## Given exercise A
In the Brian May interview, in which city does the tour begin?

## Passage given
|---|
Added on 12-Jan-2007
Hi Queenzoners! Here is the full unedited text of my conversation with Brian May, which was edited for an interview for TheOnion.com's A.V. Club (originally posted at http://www.avclub.com/content/node/46614).Adri Mehra of The ONION Interview with Brian May of Queen
AM: Brian, good afternoon. This is Adri Mehra from the Onion.
BM: Hi Adri, how are you doing?
AM: Great, how are you?
BM: We meet at last! (Laughs)
AM: Yeah! (Laughs)
BM: Yeah, I’m good, thank you. Eh, pretty good. Just rushing around, but - yeah.
AM: Yeah, when do you guys leave for tour? Is it a couple of weeks?
BM: We actually begin in Miami in exactly a month’s time. But obviously we’ve got a bit of rehearsal here and a little bit there as well. My mind is only just beginning to sort of get back into that touring mode, you know – I don’t usually do interviews, normally, because there’s no reason.
AM: Yeah, and you’ve got to rest up.
BM: Eh, I’ve got to get fit – that’s what I’ve got to do. (Laughs)
AM: Do you mean like physically fit?
BM: Oh yeah, absolutely, because I really did get taken off guard the last time we were out. I didn’t do enough. So I’m determined that I’m going to be prepared physically this time, yeah.
AM: Wow, yeah, I suppose it does take a lot out of you.
BM: Oh yeah, it’s such a huge shock to your system, because I’m not used to that kind of thing. We do two and a half hours onstage, as you know, and it’s not standing there and being cool – it’s rushing around, and pretty intense. It almost killed me last time, so I’m going to make sure that I’m on top of it this time.
AM: All right. So how’s the old dady holding up? By that I mean your guitar.
BM: (Laughs) The old lady’s fine – yes, had a nice bit of TLC. We’ve taken her apart and done a few things, particularly the zero fret, which we’ve sorted.
BM: I didn’t do anything to the zero fret for the last thirty years - finally we have, and it’s made a big difference.
AM: Are you still playing the original Red Special for every show?
BM: Yep, absolutely. Oh yeah, she’s a part of me. (Laughs)
AM: I can’t remember if you pull out the Strat for the “Crazy Little Thing Called Love” solo, if you’re doing that.
BM: No, no - my guitar kind of more or less makes that noise, so I just change pickup settings.
|---|
## Given exercise B
Copy the entries from the line with "Task: Open the translate page icon" through the end of the entries, omitting the pictures.

## Material
|---|
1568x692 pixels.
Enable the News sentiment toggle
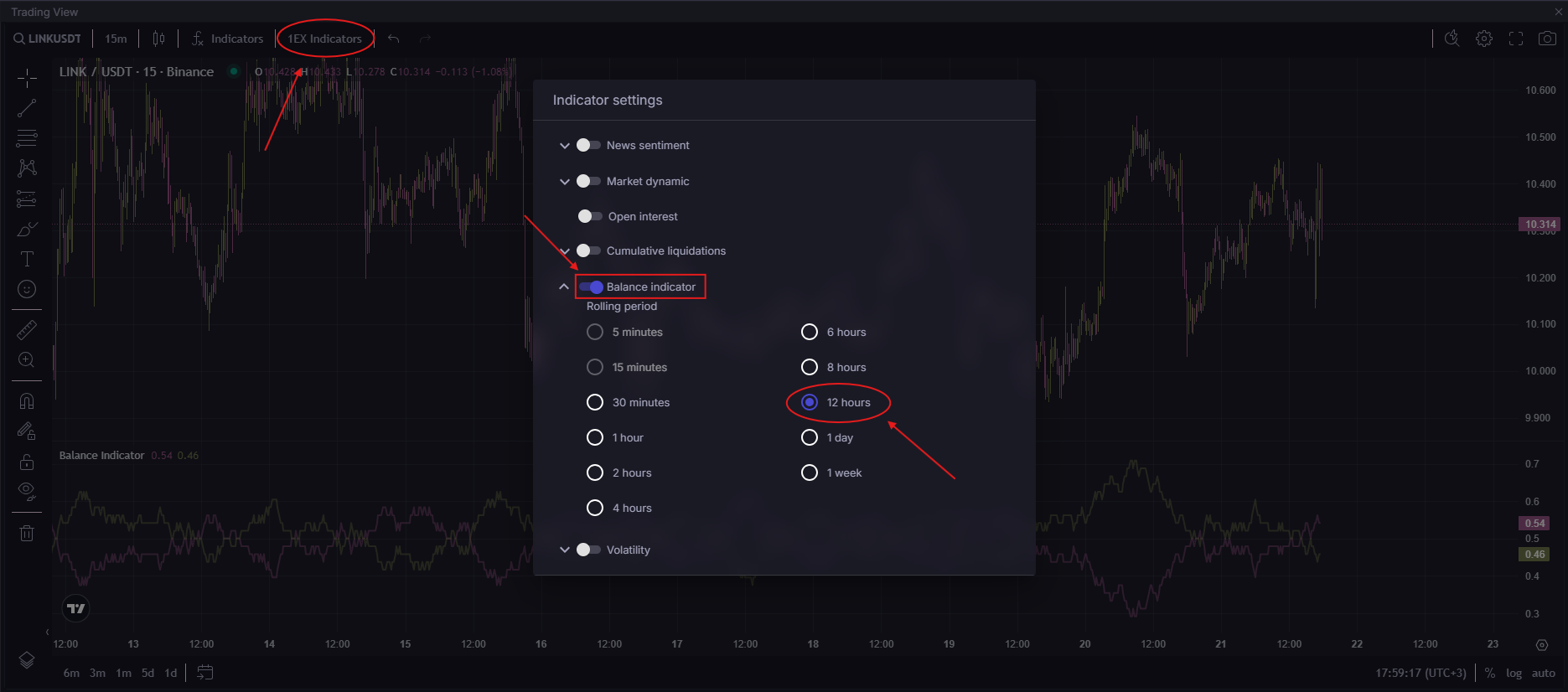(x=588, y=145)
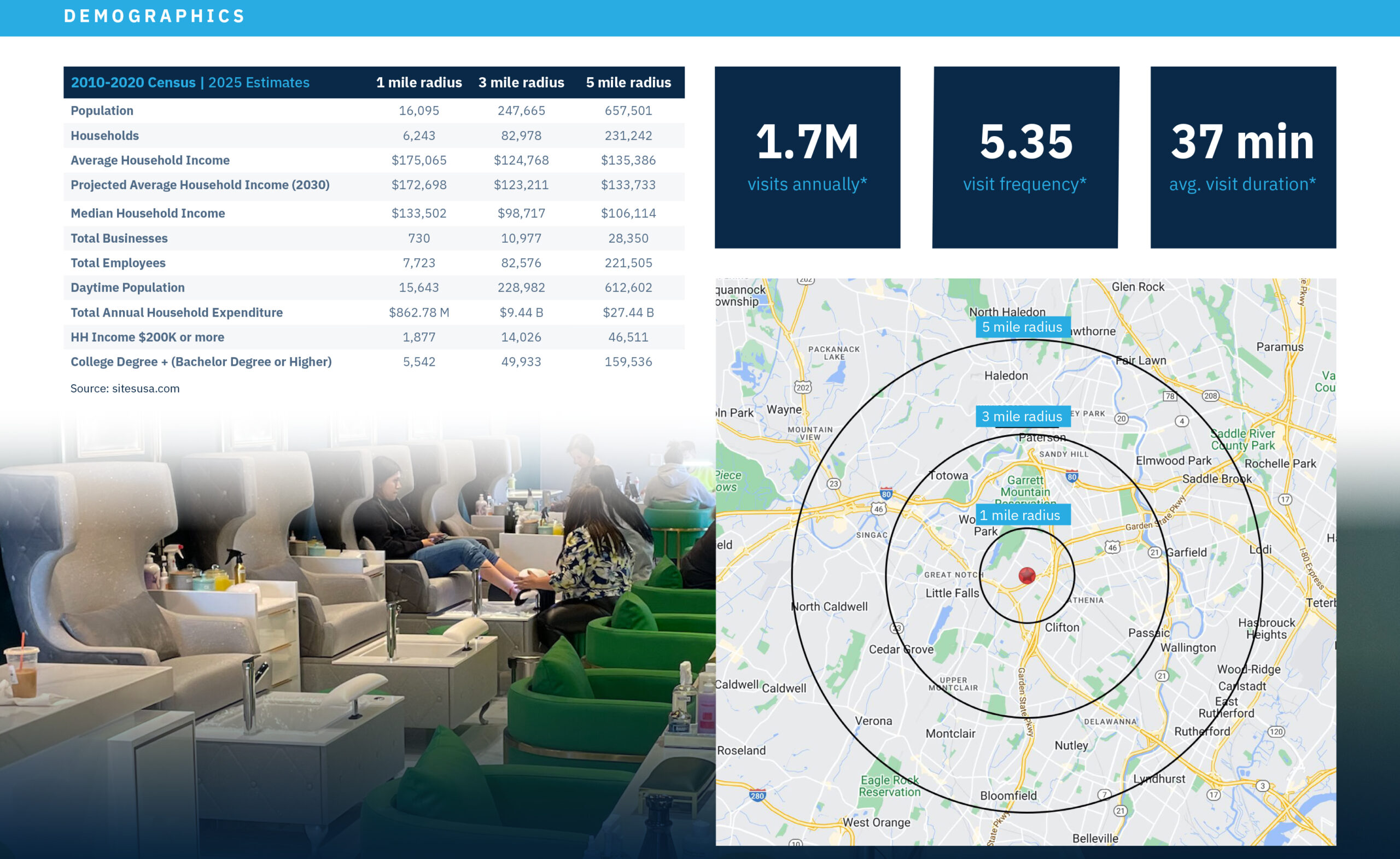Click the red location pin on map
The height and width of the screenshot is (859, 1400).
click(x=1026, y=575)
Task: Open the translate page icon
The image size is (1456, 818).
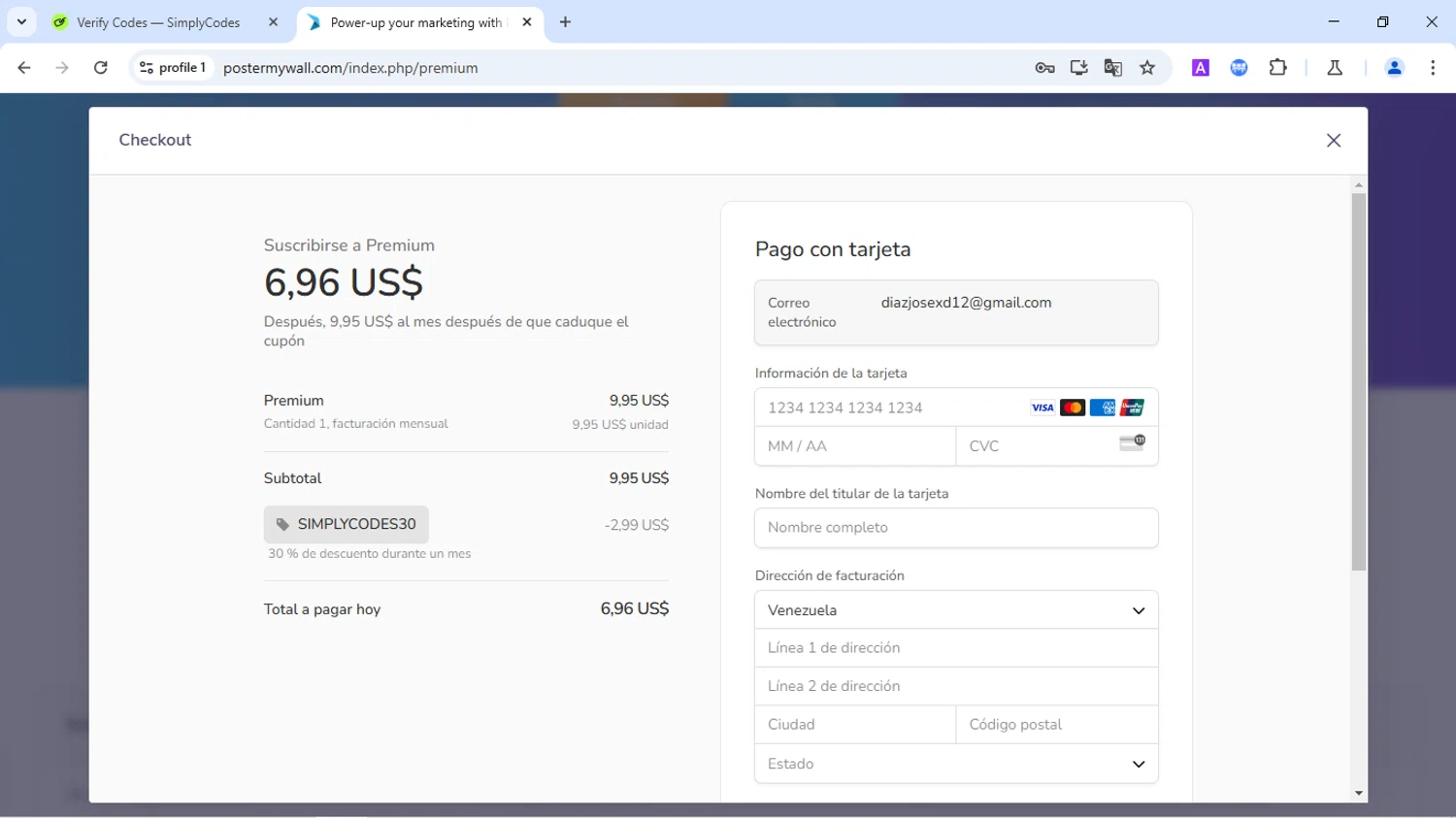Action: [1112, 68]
|---|
## Complete answer A
Miami.

## Complete answer B
Task: Open the translate page icon
The image size is (1456, 818).
Action: [1112, 68]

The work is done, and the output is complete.